=== Problems and tasks ===
1. According to the article on SMBC Aviation Capital's aircraft orders, which bank owned the company when the financial crisis began?
2. From the article on SMBC Aviation Capital's aircraft orders, write out the passage between "Just weeks ago, aircraft" and "200 of them.", inclusive.
3. Extend the article on SMBC Aviation Capital's aircraft orders beyond its last sentence.

=== Text excerpt ===
• • • • •
Just weeks ago, aircraft leasing specialist SMBC Aviation Capital agreed to buy 80 of Boeing's newest model, the 737 Max, from the US giant in a deal valued at €7 billion. It was the largest single order for the aircraft from a lessor anywhere in the world. Boeing must think there is something in the water over here, because its biggest airline customer for the same aircraft is Ryanair, which plans to buy up to 200 of them.
SMBC's deal followed a larger order from Airbus for 115 A320s, which was the biggest placed to date by an Irish company for a single-aisle craft.
The two orders are valued at an eye-watering €16 billion or, as the company's chief executive Peter Barrett notes, come to "future commitments of close to $20 billion". The contracts, which will be delivered between now and 2022, marked a final break with a period of uncertainty that began when the financial crisis struck in 2008. Shortly after that, SMBC's then owner, Royal Bank of Scotland (RBS), decided it would have to sell the Irish business.
The British lender was in a bad way, it could not afford to own the aircraft financier as it was an operation that required a lot of funding at a time when funding was difficult to raise. Also, the Dublin-heaquartered company was focused on a global industry, while RBS was having to switch its attention to its home market.
• • • • •
=== Raw data ===
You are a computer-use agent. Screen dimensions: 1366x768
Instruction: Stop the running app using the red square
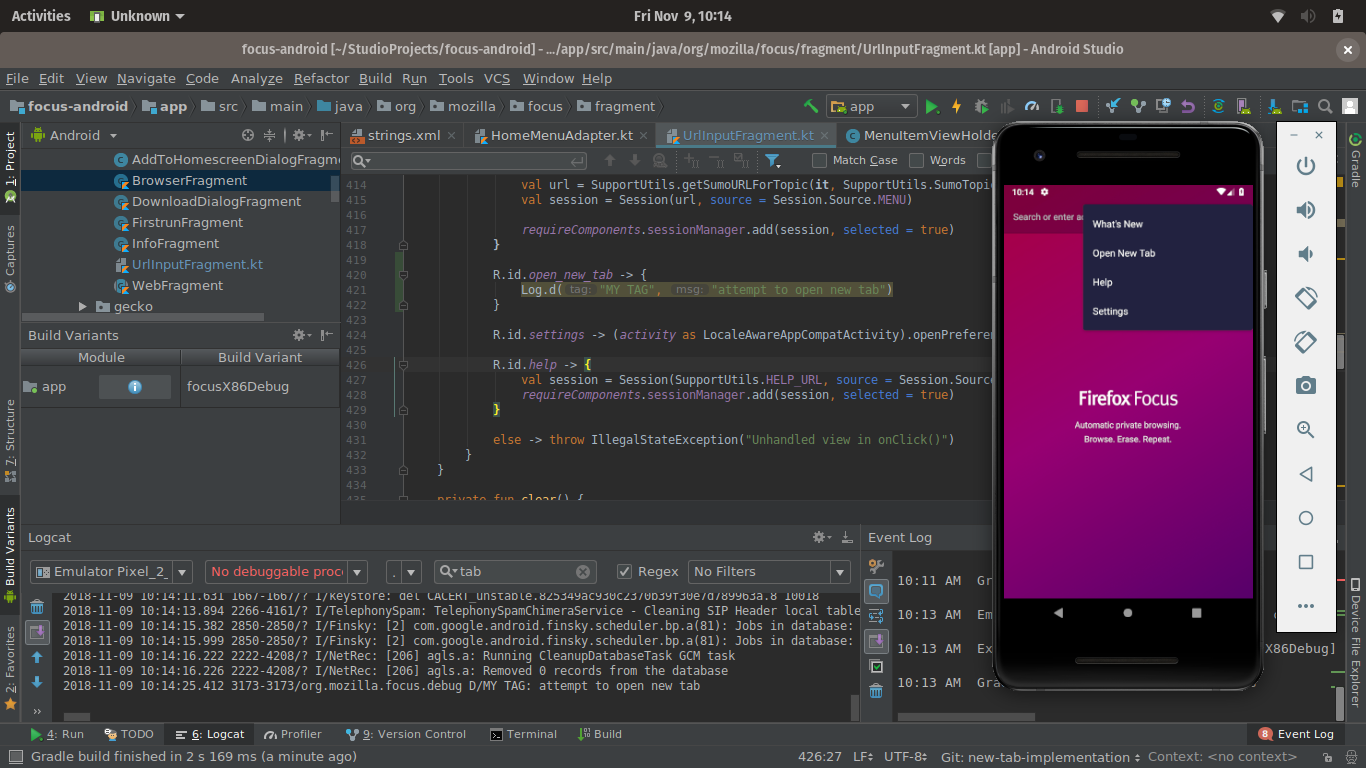pyautogui.click(x=1081, y=107)
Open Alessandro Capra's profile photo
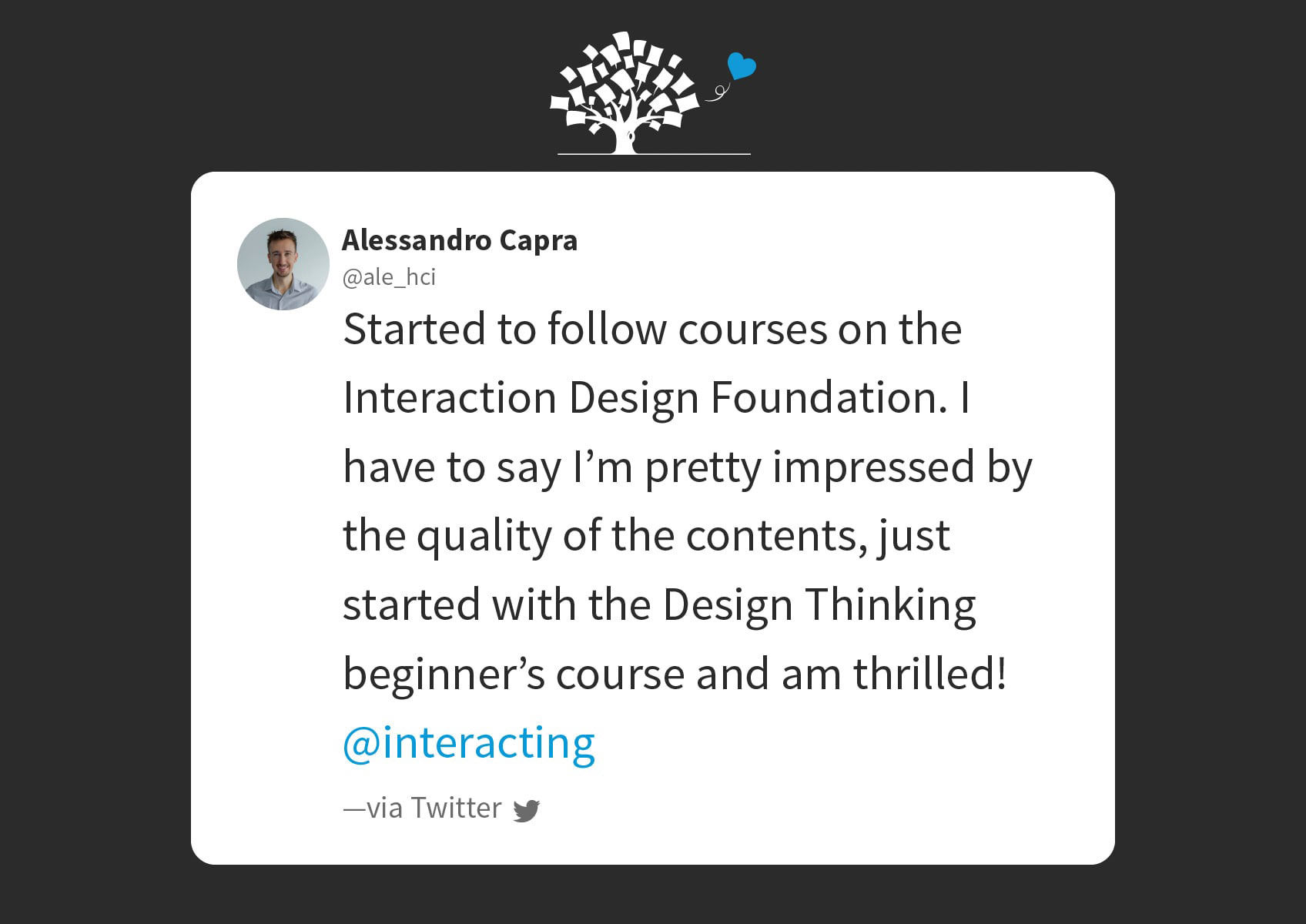This screenshot has width=1306, height=924. [x=283, y=264]
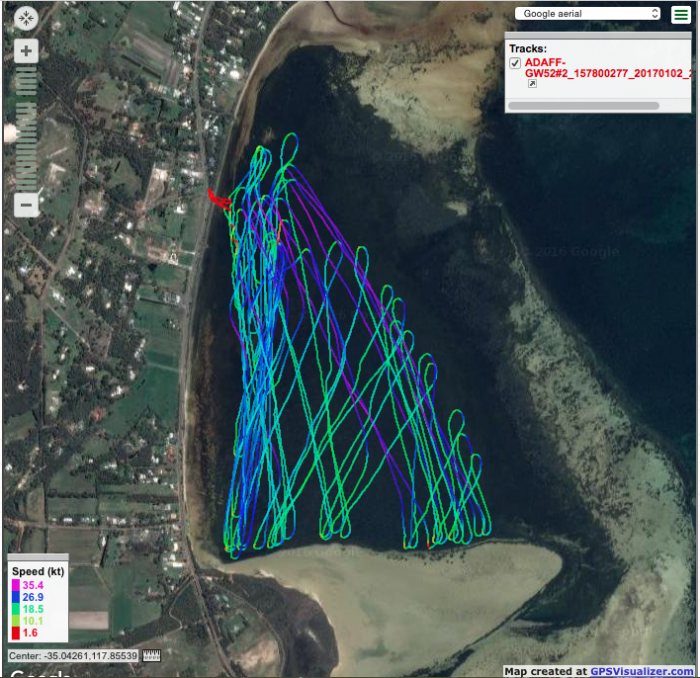Image resolution: width=700 pixels, height=678 pixels.
Task: Click the track zoom-to arrow icon
Action: point(532,85)
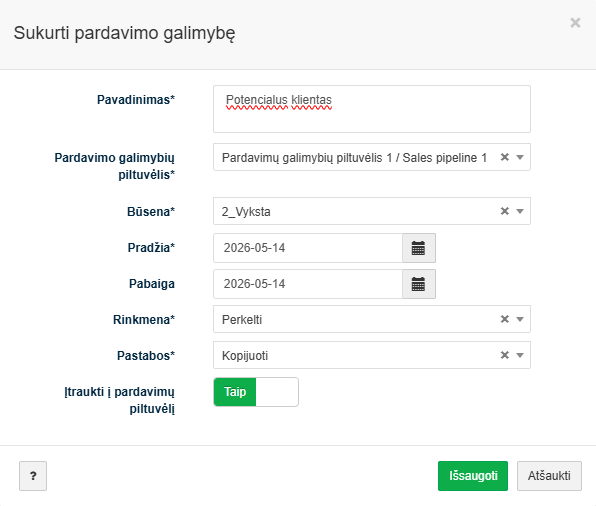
• • • • •
=== Responses to the tasks ===
1. Royal Bank of Scotland (RBS)

2.
Just weeks ago, aircraft leasing specialist SMBC Aviation Capital agreed to buy 80 of Boeing's newest model, the 737 Max, from the US giant in a deal valued at €7 billion. It was the largest single order for the aircraft from a lessor anywhere in the world. Boeing must think there is something in the water over here, because its biggest airline customer for the same aircraft is Ryanair, which plans to buy up to 200 of them.

3.
“It’s a pretty traumatic time when your shareholder tells you ‘much and all as we like you, good and all as you are, we can’t own you any more’,” Barrett says. “A lot of your customers are wondering, a lot of your suppliers are wondering, ‘are you going to be able to deliver on your commitments, are you going to be there?’ Your staff are wondering, ‘what’s going to happen to the business, are we going to be sold, not going to be sold, are we going to be wound down’?”
He acknowledges that RBS Aerospace, as it was then known, was not by any means unique; many Irish businesses were going through the same thing. In any event, while the Scottish bank decided to sell, it also stuck with the company until it found a buyer. RBS formally began the sale process in late 2011 and a deal was done in the opening weeks of January 2012.
"It was a very sharp process," Barrett says. "There were three bidders vying for the business, RBS chose the current owners, effectively a consortium of the Sumitomo Financial Group and the Sumitomo Corporation, which are two of the biggest companies in Japan, " he says. "Both of our shareholders were involved in aircraft leasing and finance in various ways. They saw this as a great opportunity to go into it in a big way at the very top tier. We're rated number four in the world."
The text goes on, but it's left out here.